From 712ce4af5dca646a4b9cd3a8e149e7104cfa3cc8 Mon Sep 17 00:00:00 2001
From: mrq <mrq@ecker.tech>
Date: Thu, 6 Feb 2025 12:37:18 -0600
Subject: [PATCH] maybe fixed errors with DAC backend, added option to limit by
 duration in emb.process (because I only really need short utternaces right
 now and I'm not ready to spend a week on processing everything again)

---
 vall_e/emb/codecs/dac.py | 2 ++
 vall_e/emb/process.py    | 6 ++++++
 2 files changed, 8 insertions(+)

diff --git a/vall_e/emb/codecs/dac.py b/vall_e/emb/codecs/dac.py
index 9f545e4..ff6f660 100644
--- a/vall_e/emb/codecs/dac.py
+++ b/vall_e/emb/codecs/dac.py
@@ -4,6 +4,8 @@ from dac import DACFile
 from audiotools import AudioSignal
 from dac.utils import load_model as __load_dac_model
 
+from typing import Union
+from pathlib import Path
 """
 Patch decode to skip things related to the metadata (namely the waveform trimming)

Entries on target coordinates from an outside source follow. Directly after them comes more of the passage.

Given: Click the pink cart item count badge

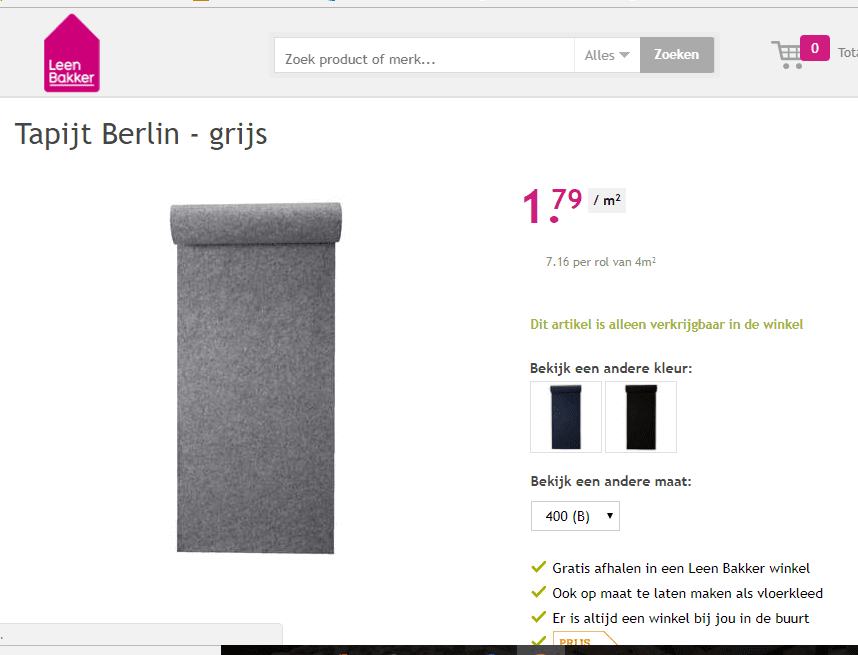Looking at the screenshot, I should [814, 48].
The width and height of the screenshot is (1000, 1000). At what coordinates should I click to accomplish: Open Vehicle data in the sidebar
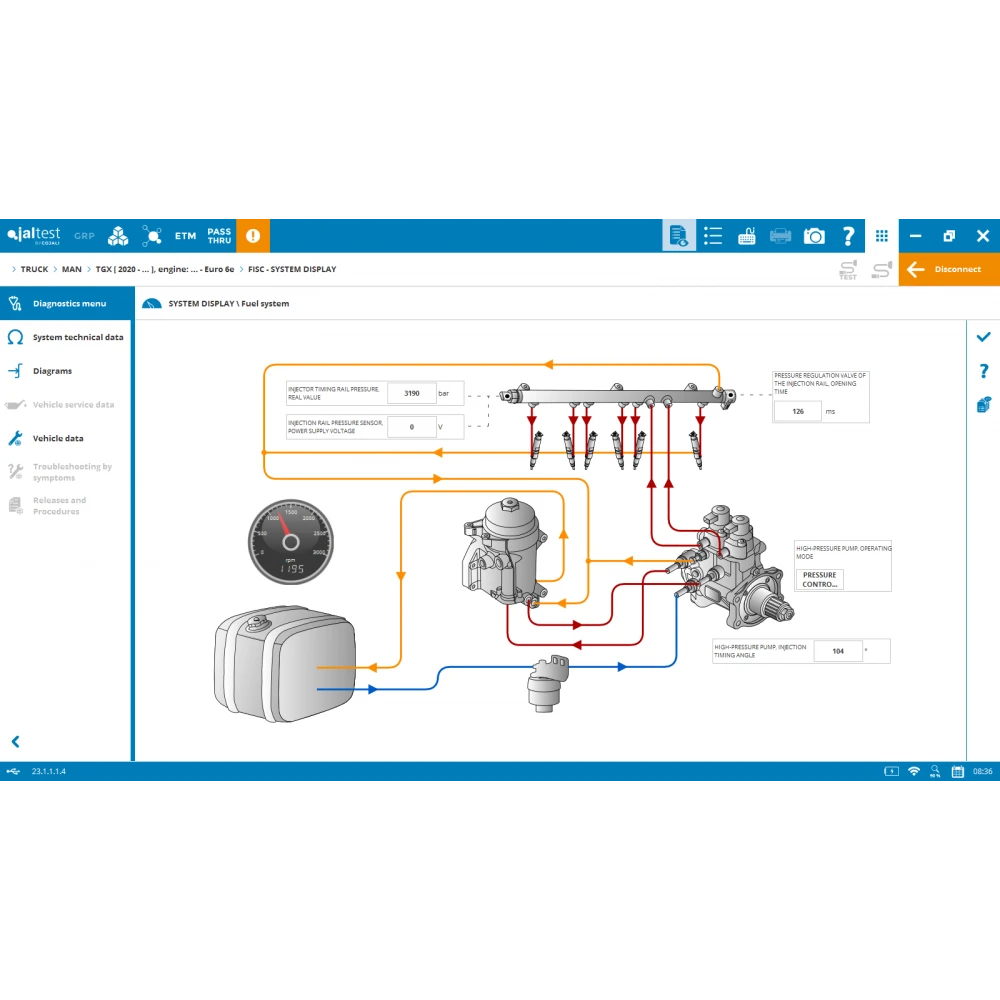58,439
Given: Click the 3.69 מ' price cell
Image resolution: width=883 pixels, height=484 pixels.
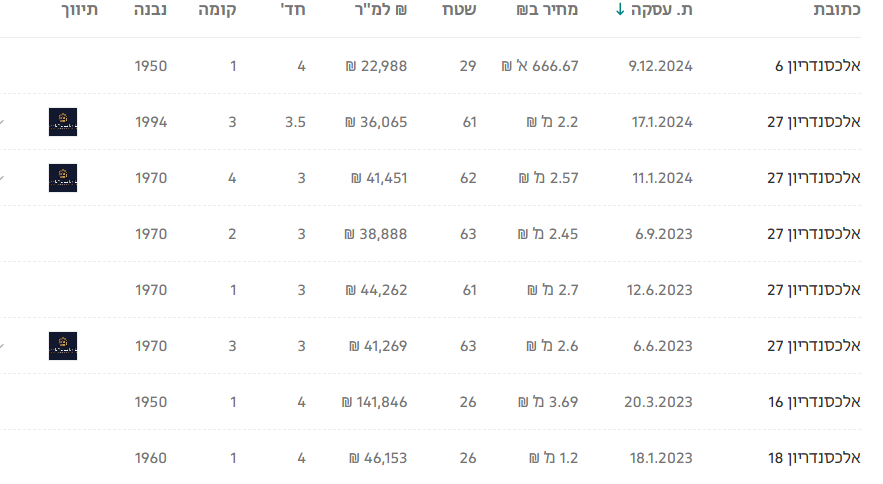Looking at the screenshot, I should click(x=548, y=402).

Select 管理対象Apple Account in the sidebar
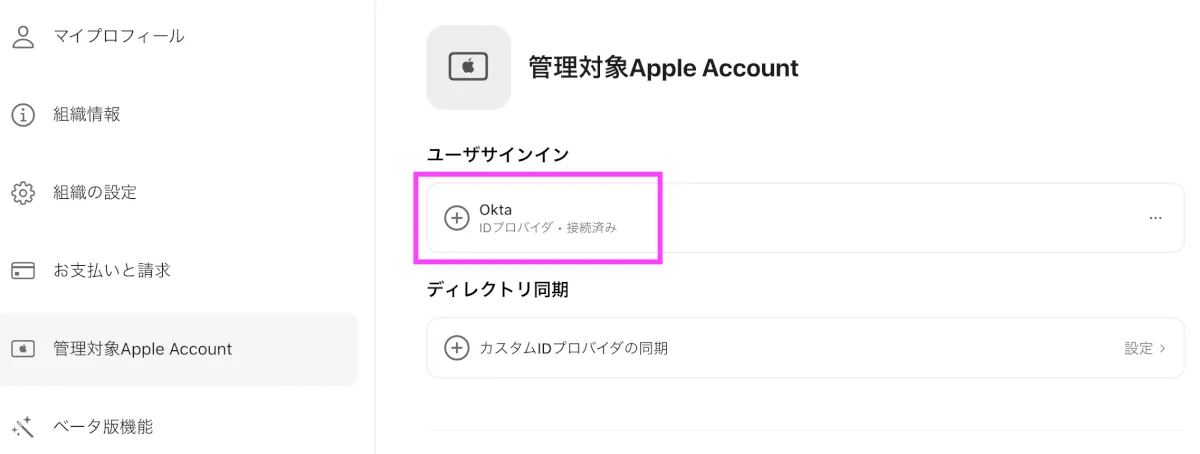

 So far it seems the raw waveform can just be returned without any post-processing
diff --git a/vall_e/emb/process.py b/vall_e/emb/process.py
index 49fb22f..78432bb 100644
--- a/vall_e/emb/process.py
+++ b/vall_e/emb/process.py
@@ -174,6 +174,7 @@ def process(
 	stride_offset=0,
 	slice="auto",
 	batch_size=1,
+	max_duration=None,
 
 	low_memory=False,
 
@@ -326,6 +327,9 @@ def process(
 						start = int((segment['start']-0.05) * sample_rate)
 						end = int((segment['end']+0.5) * sample_rate)
 
+						if max_duration and (end - start) / sample_rate > max_duration:
+							continue
+
 						if not presliced:
 							if start < 0:
 								start = 0
@@ -364,6 +368,7 @@ def main():
 	parser.add_argument("--stride-offset", type=int, default=0)
 	parser.add_argument("--slice", type=str, default="auto")
 	parser.add_argument("--batch-size", type=int, default=0)
+	parser.add_argument("--max-duration", type=int, default=0)
 	
 	parser.add_argument("--device", type=str, default="cuda")
 	parser.add_argument("--dtype", type=str, default="bfloat16")
@@ -394,6 +399,7 @@ def main():
 		stride_offset=args.stride_offset,
 		slice=args.slice,
 		batch_size=args.batch_size,
+		max_duration=args.max_duration,
 		
 		low_memory=args.low_memory,